Acres of land are planted with peanuts on the Eastern Coast. The crunchy peanuts provide a favorite snack for all Sri Lankans. Time-tested methods are used to nurture the plants so that a bountiful harvest is produced. Laid out to dry in the sun, the peanuts create a mesmerizing sight.
Words Udeshi Amarasinghe.
Photography and information provided by Sivabalan Sadasivam.
Peanut is a type of legume that is grown abundantly on the East Coast. Some farmers grow peanuts for an additional income in their gardens while also engaging in vegetable and paddy cultivations. Others grow peanuts on more exten- sive land as a business endeavor. The main factor that determines the growth of peanuts is water. Therefore, many farmers grow peanuts from November to January, when there is intermittent rain, which is ideal for the peanut plants to grow. If a farmer has his land closer to a water source such as a well or a lake, he can grow peanuts at least thrice a year. A duration of three months is required, from planting the seeds to the harvesting of peanuts.
Firstly, the land is cleared and pre- pared into rows. Peanuts require an excellent fertile muddy soil for their growth. Thus, if the land has sandy soil or is close to the beach, cow dug is added as fertilizer. However, if the soil is fertile with good minerals, then only water is required for peanuts. Pits of a depth of 1/2ft are dug, and the seeds are planted in the soil.

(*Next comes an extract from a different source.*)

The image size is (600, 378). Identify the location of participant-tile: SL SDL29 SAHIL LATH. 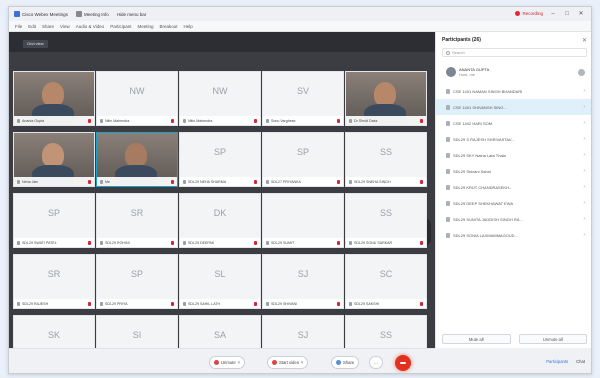
(220, 282).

During the early days after planting the seeds, it is essential to take care of the peanut farm as peacocks and crows would nibble on the seeds from around 6.30 to 10.30 in the morning. At night, wild boar would come to the land and dig out the seeds. Therefore, during this stage, the peanut farmers are extra vigilant during day and night. The seeds will begin to sprout, and the leaves emerge from the soil. When the yellow blossoms start to bloom, after two months of planting the seeds, it is time to arrange the soil into mounds around the peanut plants. Once the plants are fully grown by 85-95 days, they are ready to be taken out of the soil.

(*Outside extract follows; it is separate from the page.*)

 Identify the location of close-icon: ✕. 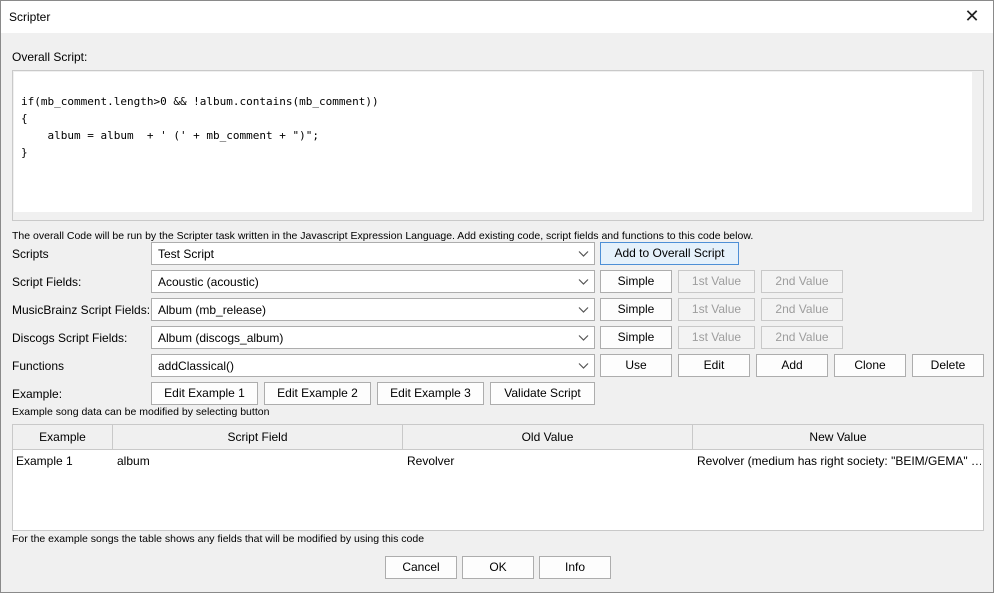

The peanut plants are removed and, if the seeds are of a good variety, then each plant would have about 23-35 peanut pods. The women folk would cut the leaves and take the roots with the pods and sit together to pluck the peanuts while chatting to each other in the evenings. The peanut pods, once removed, are either dried in the sun or used raw. The dried peanut kernels are crunchy, while the raw kernels have a creamy taste.
Two types of peanut varieties are grown; one is where the kernels are red in color, and in the other variety, the kernels are white. The shell of both types remains a light brown. The peanuts are spread on mats and laid out in the sun to dry. This is a sight that could be seen in many homes on the East Coast.
Once the peanut pods are dry, you would feel the kernels move within by shaking them, which means that the peanuts have been dried for the right amount of time. Some also dry the peanuts by roasting them over a fire, but the majority of the farmers dry the peanuts in the sun. The dried peanut kernels are ready to be consumed as a snack and they can also be used to make peanut butter.
Interestingly on the East Coast, boiled peanuts are a favorite snack. The raw peanuts are boiled in saltwater, and families would enjoy this snack at any time of the day. Children would nibble on the boiled
peanuts while their mothers prepare lunch, which is also consumed during teatime. While peanuts are grown in Pottuvil and in surrounding areas, the best peanuts are grown in Komari, Kandiyadi, and Thambiluvil, where the conditions are ideal for growth.
During a trip to Arugambay or when driving along the East Coast roads, make sure to look out for peanut cultivations and enjoy the crunchy goodness of peanuts either dried, roasted, boiled, or raw.